Initially, we lived in a hotel run by Somalis in Eastleigh, a packed, noisy neighborhood where most of the Somalis in Nairobi lived. Then we found a flat near Juja Road, on the edge of Eastleigh, where fewer Somalis lived. The main difference between Eastleigh and Juja Road was that the two neighborhoods smelled different. Eastleigh carried odors with which we were familiar: delicious foods spiced with coriander and ginger, tea laced with cardamom and cloves; women who walked past us in dirha, flowing Somali robes, left behind a whiff of frankincense and strong perfume. Once in a while, a repugnant stench from the open sewer would drift over to mingle with these sweet fragrances.
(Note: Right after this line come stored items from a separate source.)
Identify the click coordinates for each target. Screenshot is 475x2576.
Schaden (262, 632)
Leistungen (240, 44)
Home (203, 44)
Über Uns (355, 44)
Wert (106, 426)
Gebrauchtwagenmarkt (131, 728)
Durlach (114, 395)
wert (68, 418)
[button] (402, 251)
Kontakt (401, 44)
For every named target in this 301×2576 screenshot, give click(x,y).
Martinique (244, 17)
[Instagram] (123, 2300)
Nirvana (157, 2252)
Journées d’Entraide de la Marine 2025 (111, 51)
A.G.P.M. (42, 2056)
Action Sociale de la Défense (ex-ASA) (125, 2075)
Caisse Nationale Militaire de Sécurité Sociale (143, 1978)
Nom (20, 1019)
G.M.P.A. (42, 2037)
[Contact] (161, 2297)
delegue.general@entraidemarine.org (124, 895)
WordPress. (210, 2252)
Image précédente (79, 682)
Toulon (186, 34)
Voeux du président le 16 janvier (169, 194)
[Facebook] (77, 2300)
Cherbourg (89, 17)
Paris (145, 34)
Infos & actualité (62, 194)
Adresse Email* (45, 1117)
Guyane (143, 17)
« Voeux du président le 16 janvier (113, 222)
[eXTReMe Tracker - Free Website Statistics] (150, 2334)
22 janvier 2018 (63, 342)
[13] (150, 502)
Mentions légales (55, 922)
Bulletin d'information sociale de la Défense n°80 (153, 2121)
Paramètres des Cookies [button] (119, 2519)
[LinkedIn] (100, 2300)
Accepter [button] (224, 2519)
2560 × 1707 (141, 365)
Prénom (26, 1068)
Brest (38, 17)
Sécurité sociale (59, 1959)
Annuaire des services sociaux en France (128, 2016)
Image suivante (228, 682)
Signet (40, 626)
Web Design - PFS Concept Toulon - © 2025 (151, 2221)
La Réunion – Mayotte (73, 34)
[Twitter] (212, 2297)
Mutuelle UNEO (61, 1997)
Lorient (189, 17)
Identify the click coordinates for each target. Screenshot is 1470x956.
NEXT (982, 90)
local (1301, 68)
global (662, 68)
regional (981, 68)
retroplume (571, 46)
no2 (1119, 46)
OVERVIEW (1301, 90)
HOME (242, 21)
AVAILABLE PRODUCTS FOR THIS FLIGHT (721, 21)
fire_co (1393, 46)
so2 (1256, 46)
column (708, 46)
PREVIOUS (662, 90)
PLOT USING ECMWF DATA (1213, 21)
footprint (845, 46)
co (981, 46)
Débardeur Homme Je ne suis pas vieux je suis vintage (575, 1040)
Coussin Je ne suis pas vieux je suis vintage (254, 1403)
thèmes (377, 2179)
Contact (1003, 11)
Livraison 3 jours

In contrast, the Juja Road neighborhood was inhabited mainly by native Kenyans, who ate ugali, powdered maize boiled in water to become a hard ball. Ugali was eaten with sukumawiki, a vegetable with large green leaves that were cut into tiny pieces and boiled for hours, similar to col-lard greens. Sukumawiki carried a pungent, terrible smell that pervaded the entire neighborhood from midmorning to late at night.
Our apartment was three flights up a newly slapped-together cinder-block building, across the road from an empty field. My grandmother bought a sheep in the market and trained it to hop up and down the stairs. She grazed it in the field and let it sleep in the bathroom. It was a pet, really; we never ate it. Looking after that sheep made her feel less estranged and gave her something familiar to do.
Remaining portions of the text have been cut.